Le problème est qu'on ignore la date de reprise...
C'est la grande difficulté mais en tant qu'adulte, on doit pouvoir donner des points de repères. On peut fixer le cadre mais je leur explique tout de même que ça reste nouveau pour tout le monde. Personne n'a vécu cette situation. Au fil des entretiens, mon discours évolue un petit peu. Un des bons points de repères peut être le Championnat de France de l'Avenir, fin juillet. Ils doivent se raccrocher là-dessus. Cet après-midi, j'étais au téléphone avec un coureur quand j'ai lu sur DirectVelo que la Classique des Alpes était annulée. Il a pris un coup sur la tête. Mais il faut se relever après ce type de déception et se raccrocher à d'autres choses.

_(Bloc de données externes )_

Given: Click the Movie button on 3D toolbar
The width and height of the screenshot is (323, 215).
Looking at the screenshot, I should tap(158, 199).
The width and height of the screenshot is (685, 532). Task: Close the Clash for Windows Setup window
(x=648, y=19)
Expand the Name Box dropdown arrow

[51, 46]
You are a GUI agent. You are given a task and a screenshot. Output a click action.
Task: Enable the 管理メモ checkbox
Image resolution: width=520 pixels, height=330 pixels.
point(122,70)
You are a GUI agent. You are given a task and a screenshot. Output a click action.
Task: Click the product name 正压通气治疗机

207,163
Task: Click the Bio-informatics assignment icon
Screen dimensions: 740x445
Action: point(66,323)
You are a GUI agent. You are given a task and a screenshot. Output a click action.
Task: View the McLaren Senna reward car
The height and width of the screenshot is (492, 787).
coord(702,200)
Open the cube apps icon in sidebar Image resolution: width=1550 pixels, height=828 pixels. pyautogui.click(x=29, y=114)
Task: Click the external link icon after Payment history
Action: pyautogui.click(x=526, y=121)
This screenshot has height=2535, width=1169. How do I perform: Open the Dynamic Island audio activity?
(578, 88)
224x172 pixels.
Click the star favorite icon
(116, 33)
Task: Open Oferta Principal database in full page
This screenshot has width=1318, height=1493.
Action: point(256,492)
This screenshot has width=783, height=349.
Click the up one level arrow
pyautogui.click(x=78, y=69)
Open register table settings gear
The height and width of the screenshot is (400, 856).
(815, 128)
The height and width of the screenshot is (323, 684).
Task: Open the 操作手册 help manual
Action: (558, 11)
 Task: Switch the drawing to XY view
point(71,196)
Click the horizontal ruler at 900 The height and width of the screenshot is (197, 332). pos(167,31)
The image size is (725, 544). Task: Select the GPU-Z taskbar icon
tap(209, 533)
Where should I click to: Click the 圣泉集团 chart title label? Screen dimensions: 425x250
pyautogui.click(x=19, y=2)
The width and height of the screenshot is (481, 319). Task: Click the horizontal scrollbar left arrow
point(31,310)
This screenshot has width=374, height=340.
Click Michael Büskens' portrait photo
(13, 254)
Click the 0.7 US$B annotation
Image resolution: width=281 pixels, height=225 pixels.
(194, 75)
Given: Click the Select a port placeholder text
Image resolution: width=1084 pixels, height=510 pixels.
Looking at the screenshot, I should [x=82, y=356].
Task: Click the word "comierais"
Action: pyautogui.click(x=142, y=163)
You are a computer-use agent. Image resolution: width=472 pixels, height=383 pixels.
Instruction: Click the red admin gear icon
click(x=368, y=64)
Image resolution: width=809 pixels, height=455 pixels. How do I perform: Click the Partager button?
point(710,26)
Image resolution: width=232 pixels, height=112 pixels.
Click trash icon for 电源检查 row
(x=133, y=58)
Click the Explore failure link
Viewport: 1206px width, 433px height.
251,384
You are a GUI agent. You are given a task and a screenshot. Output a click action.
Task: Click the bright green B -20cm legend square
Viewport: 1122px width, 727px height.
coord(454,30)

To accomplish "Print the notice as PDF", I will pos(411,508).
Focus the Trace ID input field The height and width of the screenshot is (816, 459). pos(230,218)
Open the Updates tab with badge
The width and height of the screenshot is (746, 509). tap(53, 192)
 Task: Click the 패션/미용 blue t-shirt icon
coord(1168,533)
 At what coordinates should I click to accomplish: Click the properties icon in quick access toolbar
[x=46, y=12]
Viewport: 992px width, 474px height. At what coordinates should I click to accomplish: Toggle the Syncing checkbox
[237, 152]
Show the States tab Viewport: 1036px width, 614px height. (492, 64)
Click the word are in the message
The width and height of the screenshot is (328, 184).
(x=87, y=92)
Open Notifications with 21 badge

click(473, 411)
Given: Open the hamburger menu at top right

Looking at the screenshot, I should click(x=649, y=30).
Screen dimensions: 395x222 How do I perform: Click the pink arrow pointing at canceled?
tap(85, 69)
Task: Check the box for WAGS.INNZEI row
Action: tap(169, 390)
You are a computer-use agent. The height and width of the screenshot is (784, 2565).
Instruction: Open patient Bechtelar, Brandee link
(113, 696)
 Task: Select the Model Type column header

Cette période peut-elle freiner la progression des coureurs à moyen terme ?
Je ne pense pas qu'il y aura un impact. Les coureurs s'entretiennent. Bien sûr, on fait en sorte que les charges de travail soient progressives en Cadets/Juniors. Cette période est un frein à leur progression mais ils pourront le gommer assez rapidement. Je n'ai pas trop d’inquiétude de ce côté-là même si c'est difficile à mesurer. Il faut comparer la situation à un coureur qui revient d'une « grosse » blessure. Il lui faut un peu de temps mais il revient à son niveau ensuite. 

« ON NE PEUT PAS COMPARER AVEC LA TRÊVE HIVERNALE »

Les J2 semblent inquiets pour la suite (lire ici)...
Les coureurs sont inquiets de ne pas pouvoir montrer leur valeur pour un futur recrutement par une DN. Ils ont la crainte de ne pas être dans les radars des équipes professionnelles. Je les rassure par rapport à ça car le système va se réorganiser. Les recruteurs ont la même crainte. 

Un coureur pourrait aussi craquer et arrêter le vélo...
Ma plus grande crainte est de voir des jeunes se démotiver. Le risque de voir un coureur arrêter existe mais je ne veux pas tomber dans la sinistrose ou noircir le tableau. Notre responsabilité est d'y penser dans nos réflexions. Chaque club ou structure doit maintenir un lien social à distance. Un Cadet ou Junior, il vibre pour la compétition alors il peut abandonner la pratique car il n'a plus rien à se mettre sous la dent. Le rôle des éducateurs est important dans ces cas-là.

As-tu parlé à un coureur que tu as senti proche de craquer ?
Je suis dans la position du sélectionneur. Certains me vouvoient, ce qui me rappelle mon âge (sourires). Il y a donc de la distance et de la pudeur. Mais personne ne m'a dit qu'il était au fond du trou. Ils sont bien occupés par le lycée. Les entraîneurs ont aussi pris le relais. Bien sûr, certains me disent que le home-trainer les gonfle mais ils ne sont pas démobilisés. La principale question est toujours la même : « Quand est-ce qu'on reprend ? ». Mais je n'ai pas la réponse. Contrairement à ce que j'ai pu lire, on ne peut pas comparer avec la trêve hivernale. Là, on ne sait absolument rien sur la suite.